I'd transfer the credit card debt to a card with less than 5% interest - preferably 0%. If you transfer to a 0% card, save in a savings account each month the amount necessary to make a lump payment to pay off the card before the 0% promotional period ends.

Your job situation should dictate your efund strategy. If you think there is a relatively high probability of losing your job and if you think finding a new job may be difficult, you may need a substantial efund. If this is the case, I would establish the efund before paying off the low interest rate credit card (that you will be rolling over). On the other hand, if you have a relatively secure job, I would have a much smaller fund and focus on the credit cards.

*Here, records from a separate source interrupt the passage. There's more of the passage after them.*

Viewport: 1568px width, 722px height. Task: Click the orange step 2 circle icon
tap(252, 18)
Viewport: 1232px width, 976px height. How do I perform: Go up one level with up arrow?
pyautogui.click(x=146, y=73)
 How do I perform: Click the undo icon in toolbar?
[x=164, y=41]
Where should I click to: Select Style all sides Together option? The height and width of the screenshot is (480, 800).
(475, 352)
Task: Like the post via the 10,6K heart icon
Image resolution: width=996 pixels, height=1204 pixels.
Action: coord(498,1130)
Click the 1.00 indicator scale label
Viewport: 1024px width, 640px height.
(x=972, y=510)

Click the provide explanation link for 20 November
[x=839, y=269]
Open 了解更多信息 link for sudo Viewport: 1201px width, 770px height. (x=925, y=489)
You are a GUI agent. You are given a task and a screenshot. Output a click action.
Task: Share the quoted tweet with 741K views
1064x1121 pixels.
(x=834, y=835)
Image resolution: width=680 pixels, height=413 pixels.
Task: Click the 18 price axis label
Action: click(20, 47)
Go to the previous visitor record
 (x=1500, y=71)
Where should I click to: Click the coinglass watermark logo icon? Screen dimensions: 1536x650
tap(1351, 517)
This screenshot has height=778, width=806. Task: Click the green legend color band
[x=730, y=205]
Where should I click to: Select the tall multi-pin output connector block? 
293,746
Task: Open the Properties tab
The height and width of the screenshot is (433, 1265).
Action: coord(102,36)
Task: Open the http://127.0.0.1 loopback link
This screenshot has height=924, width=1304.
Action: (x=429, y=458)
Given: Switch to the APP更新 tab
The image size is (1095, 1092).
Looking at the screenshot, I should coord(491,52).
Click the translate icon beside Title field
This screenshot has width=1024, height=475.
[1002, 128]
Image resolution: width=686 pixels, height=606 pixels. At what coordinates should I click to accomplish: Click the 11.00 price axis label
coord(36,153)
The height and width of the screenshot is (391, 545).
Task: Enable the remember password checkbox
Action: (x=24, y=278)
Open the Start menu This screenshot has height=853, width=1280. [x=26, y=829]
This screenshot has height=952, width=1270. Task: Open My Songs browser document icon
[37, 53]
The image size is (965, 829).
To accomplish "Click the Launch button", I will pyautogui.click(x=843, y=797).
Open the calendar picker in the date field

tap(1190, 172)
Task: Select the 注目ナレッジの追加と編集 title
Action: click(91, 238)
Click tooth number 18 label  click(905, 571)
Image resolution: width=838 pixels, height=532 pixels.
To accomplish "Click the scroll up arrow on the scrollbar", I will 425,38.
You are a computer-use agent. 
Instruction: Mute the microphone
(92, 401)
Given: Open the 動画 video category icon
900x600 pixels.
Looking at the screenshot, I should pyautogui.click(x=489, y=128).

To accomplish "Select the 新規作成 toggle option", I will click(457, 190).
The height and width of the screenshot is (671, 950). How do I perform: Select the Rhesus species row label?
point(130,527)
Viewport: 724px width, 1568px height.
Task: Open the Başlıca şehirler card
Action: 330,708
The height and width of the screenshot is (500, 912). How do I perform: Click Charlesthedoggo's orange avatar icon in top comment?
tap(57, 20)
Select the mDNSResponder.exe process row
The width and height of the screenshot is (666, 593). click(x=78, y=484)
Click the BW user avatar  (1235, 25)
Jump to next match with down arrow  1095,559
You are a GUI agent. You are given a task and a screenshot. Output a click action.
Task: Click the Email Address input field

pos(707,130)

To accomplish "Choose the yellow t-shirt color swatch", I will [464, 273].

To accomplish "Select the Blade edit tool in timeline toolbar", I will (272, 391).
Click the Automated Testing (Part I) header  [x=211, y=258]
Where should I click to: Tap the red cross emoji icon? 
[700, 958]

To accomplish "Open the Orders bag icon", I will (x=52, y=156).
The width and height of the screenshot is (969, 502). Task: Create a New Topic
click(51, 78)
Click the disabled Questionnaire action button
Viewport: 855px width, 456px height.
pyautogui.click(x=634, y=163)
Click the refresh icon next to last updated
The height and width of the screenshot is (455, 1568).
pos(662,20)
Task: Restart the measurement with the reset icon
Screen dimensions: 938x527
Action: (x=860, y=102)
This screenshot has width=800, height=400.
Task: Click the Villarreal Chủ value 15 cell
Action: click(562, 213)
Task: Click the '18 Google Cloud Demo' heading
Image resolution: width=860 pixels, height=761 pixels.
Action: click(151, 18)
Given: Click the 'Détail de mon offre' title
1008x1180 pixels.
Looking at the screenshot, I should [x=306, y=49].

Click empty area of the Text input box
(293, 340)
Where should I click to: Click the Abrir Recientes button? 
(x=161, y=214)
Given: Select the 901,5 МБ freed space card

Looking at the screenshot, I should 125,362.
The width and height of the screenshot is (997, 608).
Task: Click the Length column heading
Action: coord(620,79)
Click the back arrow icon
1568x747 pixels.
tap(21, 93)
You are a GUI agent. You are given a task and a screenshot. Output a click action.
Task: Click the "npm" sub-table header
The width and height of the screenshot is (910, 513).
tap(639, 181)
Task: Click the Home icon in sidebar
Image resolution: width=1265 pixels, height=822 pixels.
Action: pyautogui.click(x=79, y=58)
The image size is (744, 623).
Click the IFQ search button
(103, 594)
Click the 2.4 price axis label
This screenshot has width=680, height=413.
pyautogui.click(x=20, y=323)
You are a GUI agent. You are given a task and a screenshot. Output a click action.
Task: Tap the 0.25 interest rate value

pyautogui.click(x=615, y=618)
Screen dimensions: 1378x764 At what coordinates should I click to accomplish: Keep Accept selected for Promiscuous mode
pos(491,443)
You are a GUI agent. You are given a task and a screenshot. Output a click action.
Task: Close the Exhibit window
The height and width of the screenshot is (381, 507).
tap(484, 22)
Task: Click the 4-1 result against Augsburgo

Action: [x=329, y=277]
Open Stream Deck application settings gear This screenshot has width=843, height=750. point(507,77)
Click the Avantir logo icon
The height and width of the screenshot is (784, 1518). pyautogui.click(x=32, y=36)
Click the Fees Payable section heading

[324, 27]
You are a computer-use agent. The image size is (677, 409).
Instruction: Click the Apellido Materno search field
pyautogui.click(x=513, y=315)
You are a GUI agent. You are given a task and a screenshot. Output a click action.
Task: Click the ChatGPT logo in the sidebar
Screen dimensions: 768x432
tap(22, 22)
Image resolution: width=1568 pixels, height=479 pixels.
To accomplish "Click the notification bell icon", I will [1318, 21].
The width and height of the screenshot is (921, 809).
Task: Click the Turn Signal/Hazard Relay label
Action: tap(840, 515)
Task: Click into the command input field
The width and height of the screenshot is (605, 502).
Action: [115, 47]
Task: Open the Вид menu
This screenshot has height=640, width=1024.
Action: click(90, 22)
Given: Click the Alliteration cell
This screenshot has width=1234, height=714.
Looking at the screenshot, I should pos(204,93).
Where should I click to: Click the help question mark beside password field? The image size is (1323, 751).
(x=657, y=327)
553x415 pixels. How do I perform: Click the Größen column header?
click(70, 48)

I also believe you should be making minimum payments on your car loan until the loan is paid off in three years. That rate is very low and I would be focusing on the credit cards or increasing my 401k contributions before accelerating payment of the car loan.

I imagine the 1% for the employer stock purchase plan gives you a better purchase price for the stock. If that's the case I'd continue with that program. However, be careful not to amass a relatively large quantity of stock from your company - you should try to diversify. Diversify after the stock vests so you may sell without penalty.

Just thoughts.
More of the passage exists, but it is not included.